Material provided =>

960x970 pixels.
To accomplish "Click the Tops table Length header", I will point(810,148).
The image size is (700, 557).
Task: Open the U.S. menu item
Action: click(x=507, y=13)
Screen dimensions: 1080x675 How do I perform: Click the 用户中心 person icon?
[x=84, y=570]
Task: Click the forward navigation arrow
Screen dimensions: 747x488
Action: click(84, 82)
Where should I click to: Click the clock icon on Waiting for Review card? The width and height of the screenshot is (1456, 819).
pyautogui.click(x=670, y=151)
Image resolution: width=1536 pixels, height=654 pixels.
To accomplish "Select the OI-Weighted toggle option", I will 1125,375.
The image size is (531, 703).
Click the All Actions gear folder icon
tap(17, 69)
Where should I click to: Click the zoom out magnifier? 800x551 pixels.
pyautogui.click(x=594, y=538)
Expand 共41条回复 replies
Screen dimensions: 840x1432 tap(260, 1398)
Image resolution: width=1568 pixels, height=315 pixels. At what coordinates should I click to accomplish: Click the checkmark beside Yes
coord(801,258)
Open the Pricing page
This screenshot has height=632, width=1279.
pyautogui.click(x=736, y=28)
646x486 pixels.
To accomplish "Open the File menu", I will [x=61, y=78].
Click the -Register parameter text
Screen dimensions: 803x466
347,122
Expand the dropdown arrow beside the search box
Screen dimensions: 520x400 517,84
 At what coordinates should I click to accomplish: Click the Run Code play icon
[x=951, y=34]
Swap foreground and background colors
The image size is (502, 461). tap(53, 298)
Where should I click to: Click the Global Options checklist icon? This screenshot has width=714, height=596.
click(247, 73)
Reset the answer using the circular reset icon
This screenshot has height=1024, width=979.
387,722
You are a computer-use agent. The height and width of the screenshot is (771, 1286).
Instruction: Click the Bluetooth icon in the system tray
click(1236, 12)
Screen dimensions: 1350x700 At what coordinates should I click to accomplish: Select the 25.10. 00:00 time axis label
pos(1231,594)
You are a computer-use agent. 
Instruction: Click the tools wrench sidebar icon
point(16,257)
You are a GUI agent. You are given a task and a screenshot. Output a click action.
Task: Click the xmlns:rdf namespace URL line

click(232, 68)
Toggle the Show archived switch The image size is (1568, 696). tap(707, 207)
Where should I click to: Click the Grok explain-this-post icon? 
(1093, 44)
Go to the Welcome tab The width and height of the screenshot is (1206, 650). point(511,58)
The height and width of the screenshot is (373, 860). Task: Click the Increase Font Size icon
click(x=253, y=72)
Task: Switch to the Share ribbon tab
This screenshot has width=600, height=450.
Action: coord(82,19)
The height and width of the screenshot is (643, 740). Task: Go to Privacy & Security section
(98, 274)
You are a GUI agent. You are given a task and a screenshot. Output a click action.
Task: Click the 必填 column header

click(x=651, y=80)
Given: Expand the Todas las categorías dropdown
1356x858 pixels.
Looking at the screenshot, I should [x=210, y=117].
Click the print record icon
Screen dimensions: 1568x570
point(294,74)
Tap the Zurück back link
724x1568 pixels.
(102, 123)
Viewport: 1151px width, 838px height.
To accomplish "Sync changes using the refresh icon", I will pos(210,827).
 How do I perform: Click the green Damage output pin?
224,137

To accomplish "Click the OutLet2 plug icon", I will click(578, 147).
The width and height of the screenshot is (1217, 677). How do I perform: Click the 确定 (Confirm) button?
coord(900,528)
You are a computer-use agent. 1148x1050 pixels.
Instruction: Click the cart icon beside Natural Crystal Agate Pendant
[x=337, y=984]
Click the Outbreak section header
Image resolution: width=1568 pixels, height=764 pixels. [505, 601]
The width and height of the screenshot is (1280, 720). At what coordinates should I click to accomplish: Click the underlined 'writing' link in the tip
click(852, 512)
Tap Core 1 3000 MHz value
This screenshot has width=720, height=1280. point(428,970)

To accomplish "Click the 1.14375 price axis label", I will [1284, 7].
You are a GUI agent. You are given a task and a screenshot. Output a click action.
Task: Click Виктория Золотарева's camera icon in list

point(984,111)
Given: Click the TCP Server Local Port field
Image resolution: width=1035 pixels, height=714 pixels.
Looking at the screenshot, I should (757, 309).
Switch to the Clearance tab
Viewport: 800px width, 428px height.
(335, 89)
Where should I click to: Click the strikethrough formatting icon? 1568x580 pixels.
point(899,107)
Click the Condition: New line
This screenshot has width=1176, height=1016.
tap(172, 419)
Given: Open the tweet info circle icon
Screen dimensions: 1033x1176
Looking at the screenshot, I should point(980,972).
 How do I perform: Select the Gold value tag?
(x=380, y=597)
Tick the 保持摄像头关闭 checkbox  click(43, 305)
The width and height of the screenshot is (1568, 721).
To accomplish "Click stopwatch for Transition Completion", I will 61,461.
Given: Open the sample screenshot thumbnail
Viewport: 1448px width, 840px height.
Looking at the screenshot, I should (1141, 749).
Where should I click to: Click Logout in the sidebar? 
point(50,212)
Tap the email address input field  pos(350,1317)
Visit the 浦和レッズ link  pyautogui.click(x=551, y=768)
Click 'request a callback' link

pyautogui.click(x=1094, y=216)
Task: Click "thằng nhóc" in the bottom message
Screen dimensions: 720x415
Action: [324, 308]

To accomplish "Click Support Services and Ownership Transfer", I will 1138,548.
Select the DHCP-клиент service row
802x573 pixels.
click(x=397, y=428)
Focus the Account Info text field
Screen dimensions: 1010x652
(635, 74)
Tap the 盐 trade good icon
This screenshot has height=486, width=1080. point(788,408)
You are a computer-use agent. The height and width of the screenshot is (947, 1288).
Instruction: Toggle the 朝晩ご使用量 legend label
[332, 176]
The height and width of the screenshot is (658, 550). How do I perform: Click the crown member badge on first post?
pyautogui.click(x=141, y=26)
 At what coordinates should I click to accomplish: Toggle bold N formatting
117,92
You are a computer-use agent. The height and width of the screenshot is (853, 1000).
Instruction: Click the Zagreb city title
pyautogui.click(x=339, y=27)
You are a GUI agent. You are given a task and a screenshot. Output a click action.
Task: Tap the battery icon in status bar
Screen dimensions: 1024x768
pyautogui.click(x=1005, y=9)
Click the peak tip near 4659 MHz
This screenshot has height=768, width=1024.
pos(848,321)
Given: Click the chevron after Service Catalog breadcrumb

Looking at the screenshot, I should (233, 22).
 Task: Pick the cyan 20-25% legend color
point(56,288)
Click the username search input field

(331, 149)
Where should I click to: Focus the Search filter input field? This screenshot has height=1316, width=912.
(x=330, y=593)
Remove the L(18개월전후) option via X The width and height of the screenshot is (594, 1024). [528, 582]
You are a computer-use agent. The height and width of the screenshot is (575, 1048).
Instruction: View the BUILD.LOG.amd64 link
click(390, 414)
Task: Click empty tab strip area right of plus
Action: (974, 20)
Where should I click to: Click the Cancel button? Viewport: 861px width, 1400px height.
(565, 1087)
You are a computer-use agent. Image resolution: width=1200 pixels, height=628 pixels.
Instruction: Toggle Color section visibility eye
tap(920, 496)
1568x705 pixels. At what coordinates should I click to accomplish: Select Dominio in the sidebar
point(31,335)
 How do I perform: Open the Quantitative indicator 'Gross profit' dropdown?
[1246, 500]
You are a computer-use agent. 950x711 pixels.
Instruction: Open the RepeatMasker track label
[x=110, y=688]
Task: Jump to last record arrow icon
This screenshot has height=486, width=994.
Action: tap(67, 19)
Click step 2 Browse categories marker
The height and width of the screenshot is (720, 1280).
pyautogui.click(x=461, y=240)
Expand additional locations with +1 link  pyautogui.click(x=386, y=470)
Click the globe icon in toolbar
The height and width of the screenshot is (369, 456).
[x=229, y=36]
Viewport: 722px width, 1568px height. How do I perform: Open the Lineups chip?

What to produce => After locating the line with "Task: Click the forward navigation arrow" above, return that line and every later line through the one with "Image resolution: width=1536", word for word and with nothing else.

Exercise response =>
Task: Click the forward navigation arrow
Screen dimensions: 747x488
Action: click(84, 82)
Where should I click to: Click the clock icon on Waiting for Review card? The width and height of the screenshot is (1456, 819).
pyautogui.click(x=670, y=151)
Image resolution: width=1536 pixels, height=654 pixels.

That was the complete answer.